### What is needed
Except for images, print the whole listing verbatim.

= Beginning of Section =

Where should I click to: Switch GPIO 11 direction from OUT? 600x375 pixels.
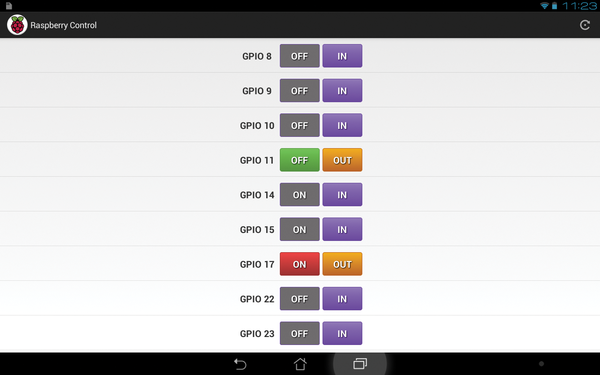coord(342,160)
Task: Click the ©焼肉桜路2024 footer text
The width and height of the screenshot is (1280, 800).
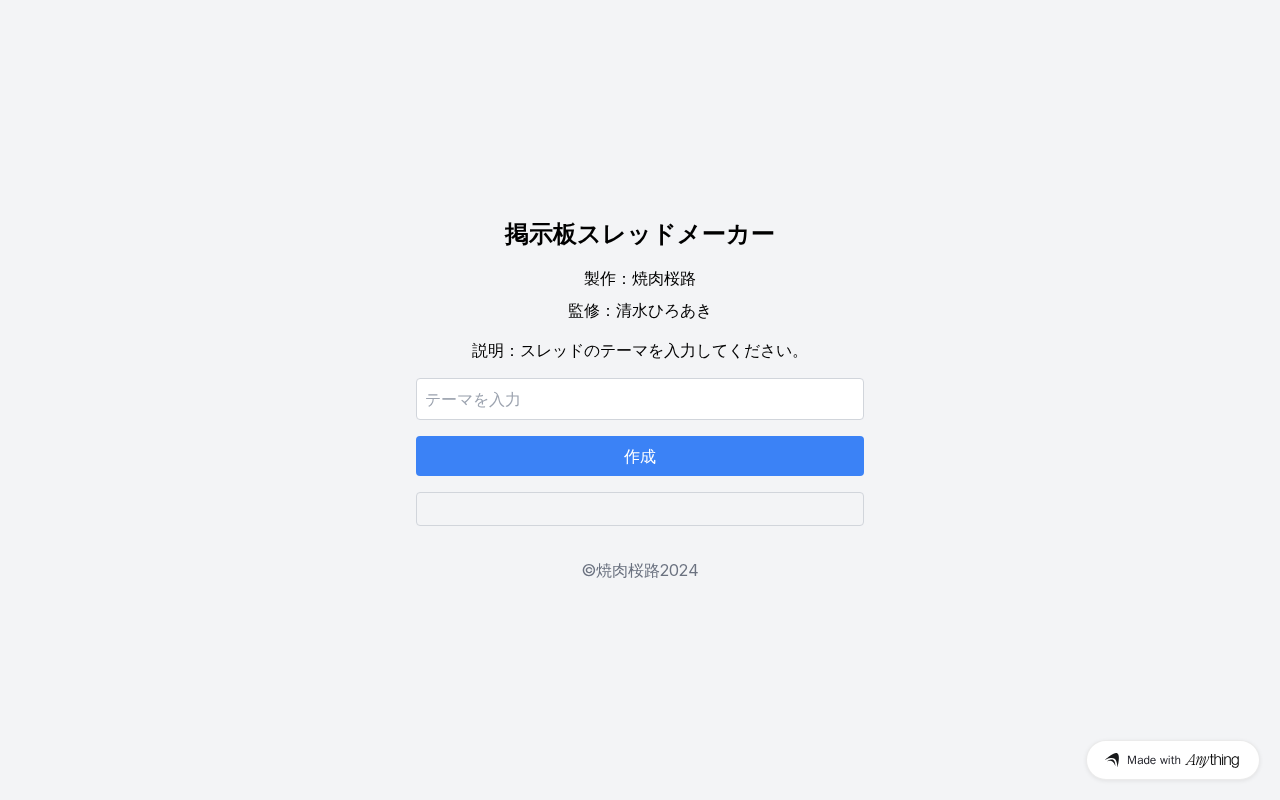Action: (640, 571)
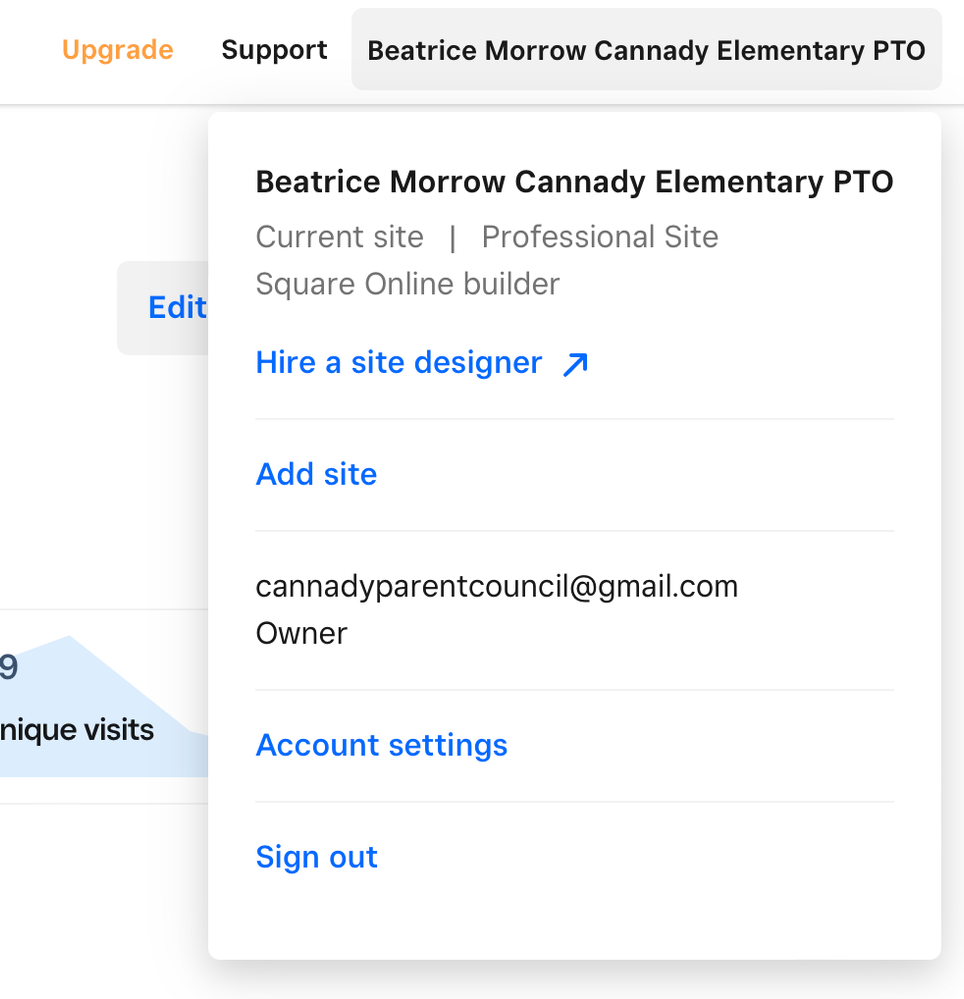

= End of Section =

### Expected answer
Where should I click to: Switch GPIO 11 direction from OUT? 600x375 pixels.
coord(342,160)
Task: Click the ©焼肉桜路2024 footer text
The width and height of the screenshot is (1280, 800).
Action: (640, 571)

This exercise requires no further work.